Rapture TV, the digital channel that filed a complaint against BSkyB for over charging to appear on its electronic programme guide (EPG), has suffered a second knock back after the Competition Appeals Tribunal (CAT) unanimously dismissing the claim.
An investigation by broadcast watchdog Ofcom had already ruled that the charges were “entirely fair” but Rapture appealed the decision. The channel, which shows a mix of entertainment and sport, filed the complaint last year and has since been removed by Sky. It is now an internet-only channel.
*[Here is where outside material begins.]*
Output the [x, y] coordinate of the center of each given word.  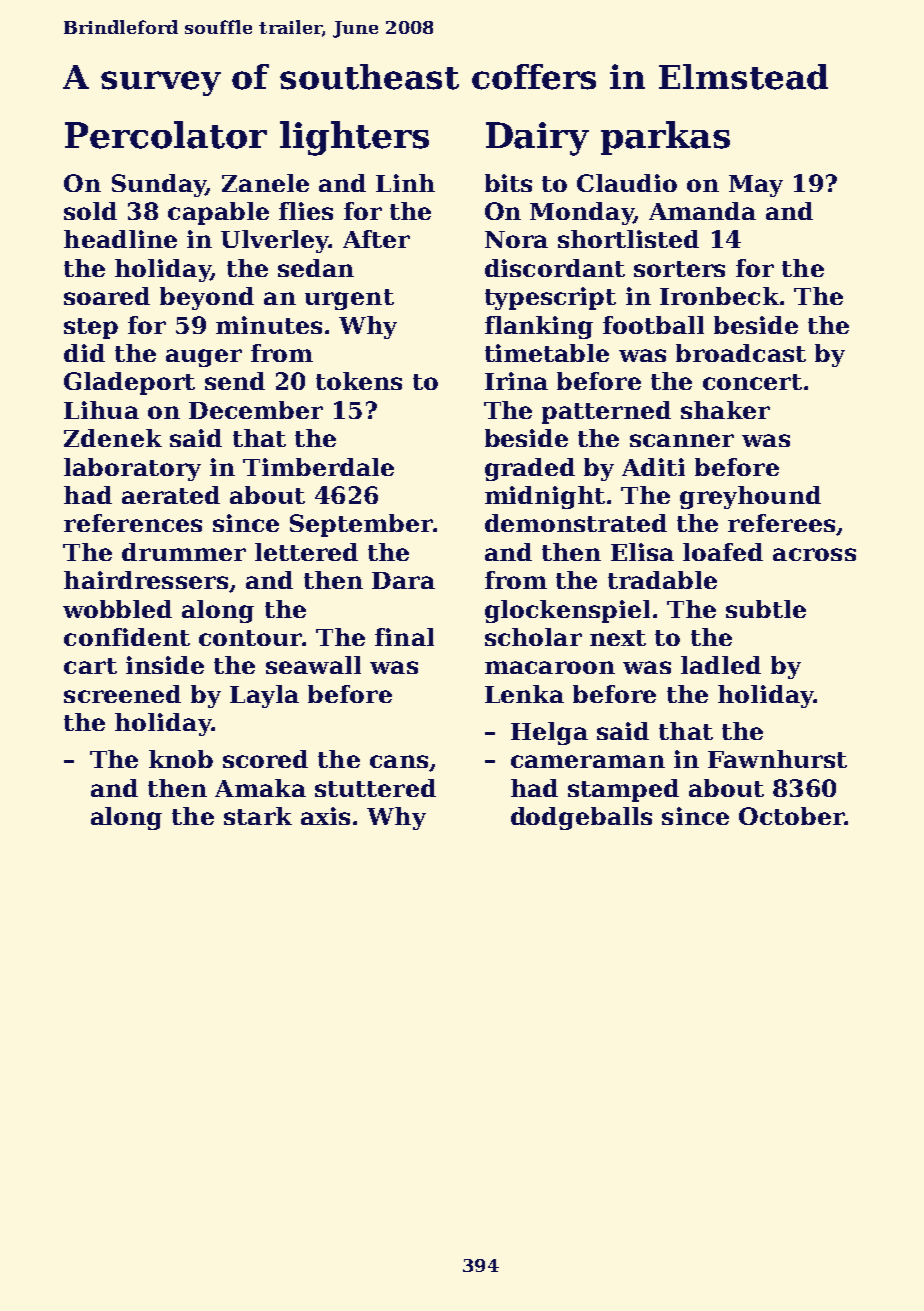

It argues that it should have been charged less to appear on the EPG when it launched because it was a start-up with a small audience and lower revenues than the more established channels. Rapture originally complained to Ofcom that its annual EPG bill of £76,500 from Sky was “unduly high”, given that its annual turnover was under £150,000.
The CAT confirmed Ofcom’s judgment of February last year that Sky’s EPG charges were “entirely” fair, reasonable and non-discriminatory. It described Rapture’s case as “misconceived” and “lacking in foundation”.
The channel, run by chief executive David Henry, claimed the satellite company had breached its regulatory obligations by offering unfair listing terms. But Ofcom cleared Sky of overcharging, leading Rapture to bring the case against the media regulator and Sky to the CAT.
Rapture was broadcast on Sky between June and August 2002, and from May 2003 to July 2004, before relaunching in November 2005.
Sky charges for EPG listings to recover the costs associated with developing and running both the EPG and its digital satellite TV service. Rapture can appeal the decision but must limit the appeal to errors of law by the CAT.